12.09.10
terça-feira, 14 de setembro de 2010
bittersweet
domingo, 5 de setembro de 2010
ptt
Por vezes agarro no telefone e vou ver o teu número. Olho para ele e reparo na antiga fotografia que lá te identifica. Quase que te ligo, quase, mas não chego a ligar – não saberia o que dizer, ou pior até, não saberia se havia algo a dizer. Vou então ler as mensagens que guardei tuas e penso em mandar-te uma mensagem escrita. Começo por escrever palavras aleatórias. Palavras que, no fundo, sei que nunca irei enviar por já terem perdido o seu sentido; mas isso não me faz parar. Por vezes tenho tantas saudades tuas que escrevo tudo o que te disse, e até o que me disseste, só para relembrar o que senti quando o escrevi e o enviei realmente. No fim, acabo por apagar todo aquele palavreado sem sentido. O teu número continua intacto, misturado com todos os outros, como se não tivesses qualquer importância.
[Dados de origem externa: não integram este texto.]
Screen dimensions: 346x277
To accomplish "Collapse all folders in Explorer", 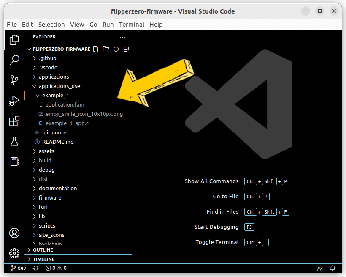I will point(126,49).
Ambos sabemos que não é assim e se eu tivesse guardado a coragem que me entregaste há uns anos, ligar-te-ia e ficaria calado para que o nosso silêncio perdurasse mais um instante e acabasse finalmente. Mas, tu já não existes. E por isso, desta vez, eu apaguei o teu número, as tuas mensagens e a infecção que é a tua presença. Agora fico à espera, ansiosamente, para que um dia precises de mim e te lembres que algures, no meio de todos os teus contactos, o meu número de telefone ainda lá está. Misturado como todos os outros, sem importância, esperando por um sinal teu. Esperando e desesperando, até ao dia em que uses a coragem que te entreguei há uns anos e também o/me apagues.